=== Section Start ===

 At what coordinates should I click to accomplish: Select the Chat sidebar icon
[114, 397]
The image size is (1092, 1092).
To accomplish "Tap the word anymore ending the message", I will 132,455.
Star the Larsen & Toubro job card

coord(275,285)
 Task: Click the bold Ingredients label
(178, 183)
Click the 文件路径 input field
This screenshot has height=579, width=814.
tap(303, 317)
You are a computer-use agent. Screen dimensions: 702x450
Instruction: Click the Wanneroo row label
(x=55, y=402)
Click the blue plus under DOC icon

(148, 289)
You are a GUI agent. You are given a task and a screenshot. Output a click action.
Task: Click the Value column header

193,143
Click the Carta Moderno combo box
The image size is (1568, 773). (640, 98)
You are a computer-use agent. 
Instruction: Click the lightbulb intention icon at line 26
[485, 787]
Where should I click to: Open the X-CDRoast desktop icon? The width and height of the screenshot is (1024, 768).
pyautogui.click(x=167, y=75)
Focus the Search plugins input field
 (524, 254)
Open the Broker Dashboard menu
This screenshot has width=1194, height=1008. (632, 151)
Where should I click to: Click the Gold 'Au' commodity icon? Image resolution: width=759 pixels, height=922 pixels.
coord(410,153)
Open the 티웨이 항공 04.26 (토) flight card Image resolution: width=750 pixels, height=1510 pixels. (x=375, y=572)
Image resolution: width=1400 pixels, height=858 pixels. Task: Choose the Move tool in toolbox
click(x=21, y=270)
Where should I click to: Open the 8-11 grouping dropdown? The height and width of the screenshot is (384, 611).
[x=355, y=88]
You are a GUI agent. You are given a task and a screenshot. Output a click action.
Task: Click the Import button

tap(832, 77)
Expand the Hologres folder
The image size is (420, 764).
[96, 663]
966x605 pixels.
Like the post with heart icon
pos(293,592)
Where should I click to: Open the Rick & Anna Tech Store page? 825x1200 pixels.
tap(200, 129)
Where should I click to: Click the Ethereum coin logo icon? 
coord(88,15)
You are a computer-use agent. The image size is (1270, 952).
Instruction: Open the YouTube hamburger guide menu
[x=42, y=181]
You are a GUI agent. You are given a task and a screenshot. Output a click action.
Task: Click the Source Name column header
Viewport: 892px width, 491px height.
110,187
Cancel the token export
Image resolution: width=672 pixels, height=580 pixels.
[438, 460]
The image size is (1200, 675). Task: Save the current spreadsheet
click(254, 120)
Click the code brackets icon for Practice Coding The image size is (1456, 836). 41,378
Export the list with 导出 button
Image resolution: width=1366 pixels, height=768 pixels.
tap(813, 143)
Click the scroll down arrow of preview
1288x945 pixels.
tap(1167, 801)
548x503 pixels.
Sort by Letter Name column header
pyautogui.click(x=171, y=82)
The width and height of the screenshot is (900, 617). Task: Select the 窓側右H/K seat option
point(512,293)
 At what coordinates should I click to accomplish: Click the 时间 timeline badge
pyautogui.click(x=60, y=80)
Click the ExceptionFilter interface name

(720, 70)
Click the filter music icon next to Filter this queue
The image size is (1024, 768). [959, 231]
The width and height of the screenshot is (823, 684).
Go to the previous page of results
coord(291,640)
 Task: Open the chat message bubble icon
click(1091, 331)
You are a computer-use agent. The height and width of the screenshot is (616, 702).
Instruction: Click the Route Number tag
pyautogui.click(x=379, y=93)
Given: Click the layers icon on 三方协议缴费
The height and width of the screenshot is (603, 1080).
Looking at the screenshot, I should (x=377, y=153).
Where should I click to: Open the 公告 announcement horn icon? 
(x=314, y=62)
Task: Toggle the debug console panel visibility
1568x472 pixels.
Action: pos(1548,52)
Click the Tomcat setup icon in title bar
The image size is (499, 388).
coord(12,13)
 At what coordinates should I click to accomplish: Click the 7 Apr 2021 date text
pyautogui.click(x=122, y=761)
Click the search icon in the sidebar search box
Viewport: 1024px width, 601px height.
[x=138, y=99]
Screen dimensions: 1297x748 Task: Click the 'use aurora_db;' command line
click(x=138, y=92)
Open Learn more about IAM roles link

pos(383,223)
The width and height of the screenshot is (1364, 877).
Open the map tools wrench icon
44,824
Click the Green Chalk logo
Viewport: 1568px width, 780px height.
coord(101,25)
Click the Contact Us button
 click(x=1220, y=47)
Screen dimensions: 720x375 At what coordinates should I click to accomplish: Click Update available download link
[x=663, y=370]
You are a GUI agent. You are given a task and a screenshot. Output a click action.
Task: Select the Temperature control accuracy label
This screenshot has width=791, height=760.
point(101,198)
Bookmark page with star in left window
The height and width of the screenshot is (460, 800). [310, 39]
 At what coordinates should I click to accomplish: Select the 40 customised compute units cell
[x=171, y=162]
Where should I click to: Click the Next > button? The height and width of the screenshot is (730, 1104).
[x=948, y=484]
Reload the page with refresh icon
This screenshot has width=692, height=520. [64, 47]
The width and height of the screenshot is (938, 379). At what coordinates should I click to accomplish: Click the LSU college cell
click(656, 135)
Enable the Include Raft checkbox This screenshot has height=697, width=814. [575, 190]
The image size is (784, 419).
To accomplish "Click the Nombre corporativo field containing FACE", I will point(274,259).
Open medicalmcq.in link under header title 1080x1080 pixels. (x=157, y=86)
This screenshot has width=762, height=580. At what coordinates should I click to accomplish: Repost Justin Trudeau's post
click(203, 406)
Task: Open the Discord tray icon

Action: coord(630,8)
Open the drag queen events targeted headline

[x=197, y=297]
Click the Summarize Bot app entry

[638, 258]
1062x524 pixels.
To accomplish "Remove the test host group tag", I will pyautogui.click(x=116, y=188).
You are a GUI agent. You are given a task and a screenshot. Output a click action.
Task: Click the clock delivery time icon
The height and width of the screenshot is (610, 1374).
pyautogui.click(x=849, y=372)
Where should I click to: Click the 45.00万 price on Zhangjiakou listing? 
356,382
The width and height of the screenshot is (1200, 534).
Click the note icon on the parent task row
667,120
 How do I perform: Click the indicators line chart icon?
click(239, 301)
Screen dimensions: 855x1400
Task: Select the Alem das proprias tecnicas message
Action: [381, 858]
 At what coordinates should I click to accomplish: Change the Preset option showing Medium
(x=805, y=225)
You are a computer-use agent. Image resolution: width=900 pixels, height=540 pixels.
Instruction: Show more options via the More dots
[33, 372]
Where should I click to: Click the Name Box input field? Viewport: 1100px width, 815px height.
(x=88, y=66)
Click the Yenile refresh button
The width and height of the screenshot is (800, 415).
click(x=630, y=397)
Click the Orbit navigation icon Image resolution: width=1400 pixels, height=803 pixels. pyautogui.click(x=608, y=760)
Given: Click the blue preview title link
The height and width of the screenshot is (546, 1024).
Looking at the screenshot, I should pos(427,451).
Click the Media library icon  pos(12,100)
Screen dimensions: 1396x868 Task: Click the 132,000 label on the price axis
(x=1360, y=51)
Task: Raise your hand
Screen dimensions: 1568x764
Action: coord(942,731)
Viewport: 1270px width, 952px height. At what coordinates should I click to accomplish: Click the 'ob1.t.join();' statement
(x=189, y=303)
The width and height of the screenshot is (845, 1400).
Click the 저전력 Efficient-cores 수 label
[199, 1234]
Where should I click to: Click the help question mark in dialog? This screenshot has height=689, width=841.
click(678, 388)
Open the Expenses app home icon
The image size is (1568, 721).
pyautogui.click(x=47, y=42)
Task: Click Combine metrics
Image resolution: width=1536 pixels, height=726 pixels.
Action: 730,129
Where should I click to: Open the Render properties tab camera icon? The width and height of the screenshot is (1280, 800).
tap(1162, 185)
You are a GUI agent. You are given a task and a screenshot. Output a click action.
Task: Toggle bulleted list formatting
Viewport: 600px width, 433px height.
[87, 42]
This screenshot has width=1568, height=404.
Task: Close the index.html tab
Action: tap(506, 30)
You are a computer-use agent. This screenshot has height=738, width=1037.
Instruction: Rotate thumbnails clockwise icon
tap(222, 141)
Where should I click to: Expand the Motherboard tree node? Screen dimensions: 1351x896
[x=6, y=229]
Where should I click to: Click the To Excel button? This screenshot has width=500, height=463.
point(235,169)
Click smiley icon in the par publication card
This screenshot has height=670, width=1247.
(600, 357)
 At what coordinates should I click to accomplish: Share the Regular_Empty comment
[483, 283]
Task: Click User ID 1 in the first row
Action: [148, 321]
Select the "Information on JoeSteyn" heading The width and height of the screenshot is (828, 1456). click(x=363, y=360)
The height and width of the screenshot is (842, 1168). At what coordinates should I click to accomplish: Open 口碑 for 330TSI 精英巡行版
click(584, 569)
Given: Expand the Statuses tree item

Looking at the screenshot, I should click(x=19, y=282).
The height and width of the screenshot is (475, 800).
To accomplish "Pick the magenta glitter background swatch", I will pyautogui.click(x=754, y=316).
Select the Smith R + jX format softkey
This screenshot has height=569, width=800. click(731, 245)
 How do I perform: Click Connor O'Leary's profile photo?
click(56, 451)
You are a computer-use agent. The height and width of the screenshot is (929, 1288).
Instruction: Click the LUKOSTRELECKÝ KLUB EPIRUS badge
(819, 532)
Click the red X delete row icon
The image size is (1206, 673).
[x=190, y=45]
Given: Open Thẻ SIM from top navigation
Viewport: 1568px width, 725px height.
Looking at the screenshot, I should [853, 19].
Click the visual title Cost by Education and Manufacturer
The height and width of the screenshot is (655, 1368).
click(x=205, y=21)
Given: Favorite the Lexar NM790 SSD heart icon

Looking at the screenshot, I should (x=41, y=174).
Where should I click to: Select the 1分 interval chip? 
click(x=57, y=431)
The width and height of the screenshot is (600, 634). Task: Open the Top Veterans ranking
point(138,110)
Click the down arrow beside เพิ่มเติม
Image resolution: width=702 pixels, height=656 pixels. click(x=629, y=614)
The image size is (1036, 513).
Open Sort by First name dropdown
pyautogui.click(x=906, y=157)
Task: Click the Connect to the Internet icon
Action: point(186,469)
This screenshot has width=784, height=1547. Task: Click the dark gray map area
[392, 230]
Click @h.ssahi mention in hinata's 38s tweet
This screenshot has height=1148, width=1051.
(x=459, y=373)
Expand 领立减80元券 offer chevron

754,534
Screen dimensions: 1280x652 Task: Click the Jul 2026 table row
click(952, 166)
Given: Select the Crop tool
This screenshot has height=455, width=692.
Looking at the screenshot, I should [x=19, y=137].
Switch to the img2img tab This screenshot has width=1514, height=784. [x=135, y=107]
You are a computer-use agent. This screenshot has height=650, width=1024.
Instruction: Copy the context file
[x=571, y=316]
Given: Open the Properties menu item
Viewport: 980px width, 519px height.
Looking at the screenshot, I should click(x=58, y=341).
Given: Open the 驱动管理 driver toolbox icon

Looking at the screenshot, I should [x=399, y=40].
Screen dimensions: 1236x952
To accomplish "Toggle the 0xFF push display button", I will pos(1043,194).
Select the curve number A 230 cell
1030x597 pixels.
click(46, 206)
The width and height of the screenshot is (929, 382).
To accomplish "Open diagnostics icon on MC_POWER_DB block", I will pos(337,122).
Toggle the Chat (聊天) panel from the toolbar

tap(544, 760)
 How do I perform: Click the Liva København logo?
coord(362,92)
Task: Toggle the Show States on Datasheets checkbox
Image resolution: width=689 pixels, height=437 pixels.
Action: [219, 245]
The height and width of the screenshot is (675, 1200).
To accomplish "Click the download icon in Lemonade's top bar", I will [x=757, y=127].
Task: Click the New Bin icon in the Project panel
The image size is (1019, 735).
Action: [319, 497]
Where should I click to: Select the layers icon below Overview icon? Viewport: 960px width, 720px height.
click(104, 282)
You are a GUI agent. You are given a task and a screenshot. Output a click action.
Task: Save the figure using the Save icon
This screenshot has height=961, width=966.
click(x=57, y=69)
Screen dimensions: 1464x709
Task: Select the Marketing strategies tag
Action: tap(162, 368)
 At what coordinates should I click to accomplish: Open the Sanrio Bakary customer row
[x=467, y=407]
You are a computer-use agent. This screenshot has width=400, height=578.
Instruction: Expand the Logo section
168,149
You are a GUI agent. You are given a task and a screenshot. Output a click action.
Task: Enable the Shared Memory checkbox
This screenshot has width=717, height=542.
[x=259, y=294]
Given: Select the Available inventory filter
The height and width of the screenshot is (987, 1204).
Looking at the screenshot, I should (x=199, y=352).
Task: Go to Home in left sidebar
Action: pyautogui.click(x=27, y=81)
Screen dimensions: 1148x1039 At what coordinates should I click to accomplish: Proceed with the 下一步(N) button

=== Section End ===

**TASK DESCRIPTION:** If a line in the records above has the word "navigation", copy it.

**YOUR SOLUTION:**
Click the Orbit navigation icon Image resolution: width=1400 pixels, height=803 pixels. pyautogui.click(x=608, y=760)
Given: Open Thẻ SIM from top navigation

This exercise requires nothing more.